Characteristic Equation
The characteristic equation is a polynomial equation in \(\lambda\) that is used to find the eigenvalues of a matrix. It is derived from the determinant of \(A - \lambda I\), where \(A\) is a matrix and \(I\) is the identity matrix of the same order. To obtain the characteristic equation, perform the following steps:
- Subtract \(\lambda\) times the identity matrix from your matrix \(A\).
- Calculate the determinant of the resulting matrix \(A - \lambda I\).
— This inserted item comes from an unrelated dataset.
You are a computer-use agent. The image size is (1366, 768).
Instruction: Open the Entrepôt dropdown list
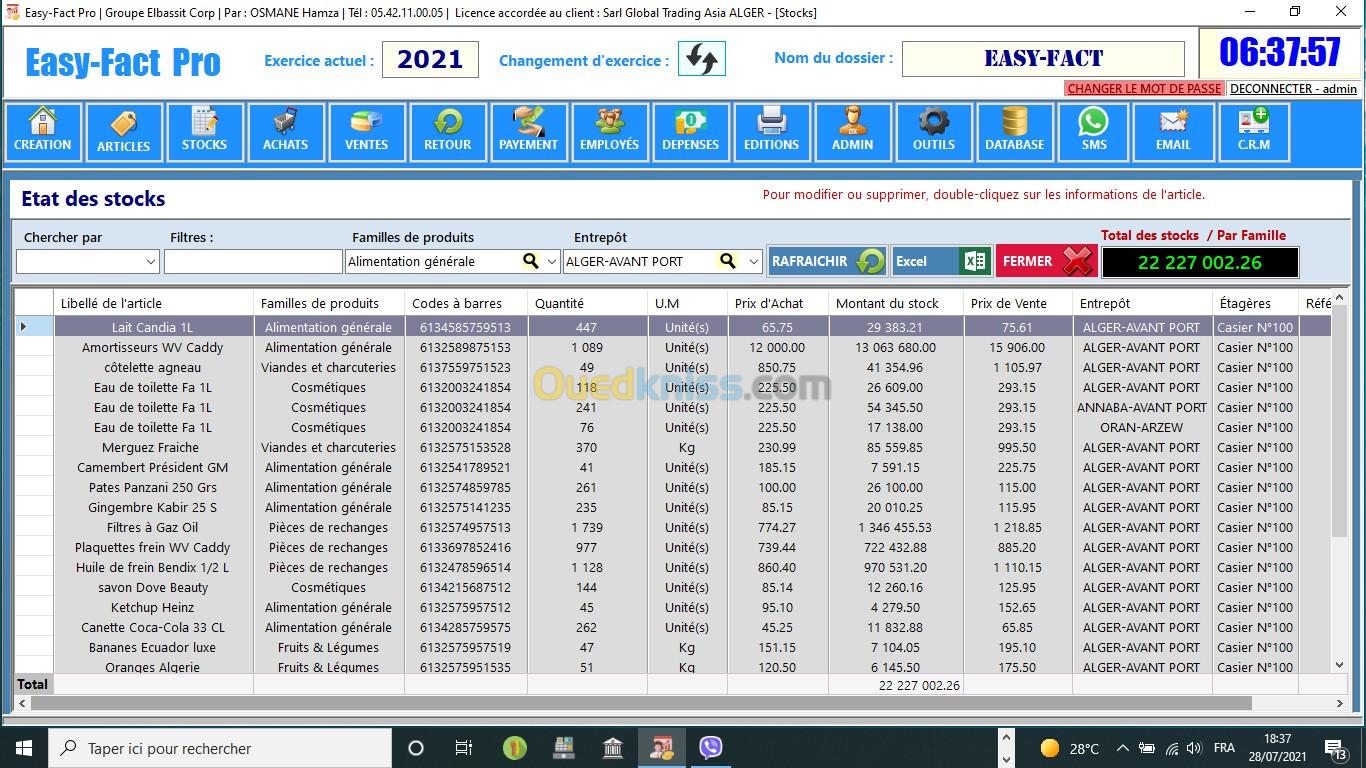(754, 262)
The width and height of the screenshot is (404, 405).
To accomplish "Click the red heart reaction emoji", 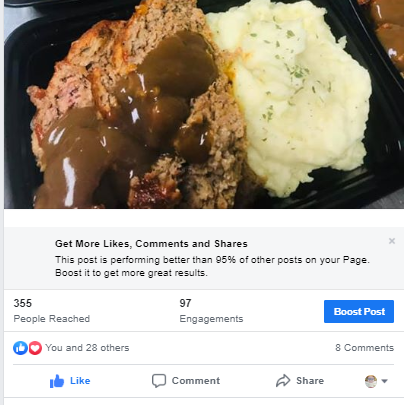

- Equate the determinant to zero, resulting in the characteristic polynomial.
Determinant
The determinant is a special value that can be calculated from a square matrix. It provides important properties regarding the matrix, like whether it is invertible, as a non-zero determinant indicates that the matrix has an inverse. To compute the determinant for a \(3 \times 3\) matrix, like the given matrix with eigenvalues, you can follow:
- Take the first row of the matrix.
- For each element, cross out the row and column to create a \(2 \times 2\) matrix (called the minor of that element).
- Calculate the determinant of each minor, multiply it by the original matrix element and the appropriate sign.
Matrix Algebra
Matrix algebra involves operations among matrices, which help in representing and solving linear equations. Fundamental operations include addition, subtraction, scalar multiplication, and matrix multiplication. Key points include:
- Matrix addition and subtraction are performed element-wise, requiring matrices of the same dimension.
- Scalar multiplication involves multiplying every element of a matrix by a scalar (a constant).
- Matrix multiplication is more complex and involves the dot product of rows and columns, whereby the number of columns in the first matrix must equal the number of rows in the second.